TASK INSTRUCTIONS: Please convert the material below into a JSON list of strings, with one string for each line and blank lines left out.

RECORDS PROVIDED:
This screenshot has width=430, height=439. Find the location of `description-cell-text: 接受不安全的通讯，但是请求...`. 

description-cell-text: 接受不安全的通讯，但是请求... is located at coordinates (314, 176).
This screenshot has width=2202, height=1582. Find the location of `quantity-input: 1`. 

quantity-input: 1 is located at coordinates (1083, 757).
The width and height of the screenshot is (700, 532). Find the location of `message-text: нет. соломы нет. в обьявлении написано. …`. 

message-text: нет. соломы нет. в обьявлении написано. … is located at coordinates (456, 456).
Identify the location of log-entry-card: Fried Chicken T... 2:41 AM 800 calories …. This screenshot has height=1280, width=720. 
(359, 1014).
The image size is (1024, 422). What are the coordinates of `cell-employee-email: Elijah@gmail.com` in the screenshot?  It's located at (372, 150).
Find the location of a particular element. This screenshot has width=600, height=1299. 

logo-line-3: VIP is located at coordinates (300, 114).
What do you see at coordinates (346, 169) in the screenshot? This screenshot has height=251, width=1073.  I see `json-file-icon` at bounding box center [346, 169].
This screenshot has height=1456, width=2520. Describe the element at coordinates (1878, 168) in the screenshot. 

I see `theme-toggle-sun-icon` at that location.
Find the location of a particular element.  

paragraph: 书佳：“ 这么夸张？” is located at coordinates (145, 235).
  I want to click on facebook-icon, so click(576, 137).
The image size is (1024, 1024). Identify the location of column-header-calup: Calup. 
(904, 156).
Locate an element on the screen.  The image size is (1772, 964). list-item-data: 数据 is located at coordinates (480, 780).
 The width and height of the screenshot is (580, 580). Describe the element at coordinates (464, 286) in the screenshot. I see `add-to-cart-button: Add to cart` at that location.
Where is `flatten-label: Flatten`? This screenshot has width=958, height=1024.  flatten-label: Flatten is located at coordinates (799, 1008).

ANSWER:
[
  "This screenshot has width=430, height=439. Find the location of `description-cell-text: 接受不安全的通讯，但是请求...`. ",
  "description-cell-text: 接受不安全的通讯，但是请求... is located at coordinates (314, 176).",
  "This screenshot has width=2202, height=1582. Find the location of `quantity-input: 1`. ",
  "quantity-input: 1 is located at coordinates (1083, 757).",
  "The width and height of the screenshot is (700, 532). Find the location of `message-text: нет. соломы нет. в обьявлении написано. …`. ",
  "message-text: нет. соломы нет. в обьявлении написано. … is located at coordinates (456, 456).",
  "Identify the location of log-entry-card: Fried Chicken T... 2:41 AM 800 calories …. This screenshot has height=1280, width=720. ",
  "(359, 1014).",
  "The image size is (1024, 422). What are the coordinates of `cell-employee-email: Elijah@gmail.com` in the screenshot?  It's located at (372, 150).",
  "Find the location of a particular element. This screenshot has width=600, height=1299. ",
  "logo-line-3: VIP is located at coordinates (300, 114).",
  "What do you see at coordinates (346, 169) in the screenshot? This screenshot has height=251, width=1073.  I see `json-file-icon` at bounding box center [346, 169].",
  "This screenshot has height=1456, width=2520. Describe the element at coordinates (1878, 168) in the screenshot. ",
  "I see `theme-toggle-sun-icon` at that location.",
  "Find the location of a particular element.  ",
  "paragraph: 书佳：“ 这么夸张？” is located at coordinates (145, 235).",
  "  I want to click on facebook-icon, so click(576, 137).",
  "The image size is (1024, 1024). Identify the location of column-header-calup: Calup. ",
  "(904, 156).",
  "Locate an element on the screen.  The image size is (1772, 964). list-item-data: 数据 is located at coordinates (480, 780).",
  " The width and height of the screenshot is (580, 580). Describe the element at coordinates (464, 286) in the screenshot. I see `add-to-cart-button: Add to cart` at that location.",
  "Where is `flatten-label: Flatten`? This screenshot has width=958, height=1024.  flatten-label: Flatten is located at coordinates (799, 1008)."
]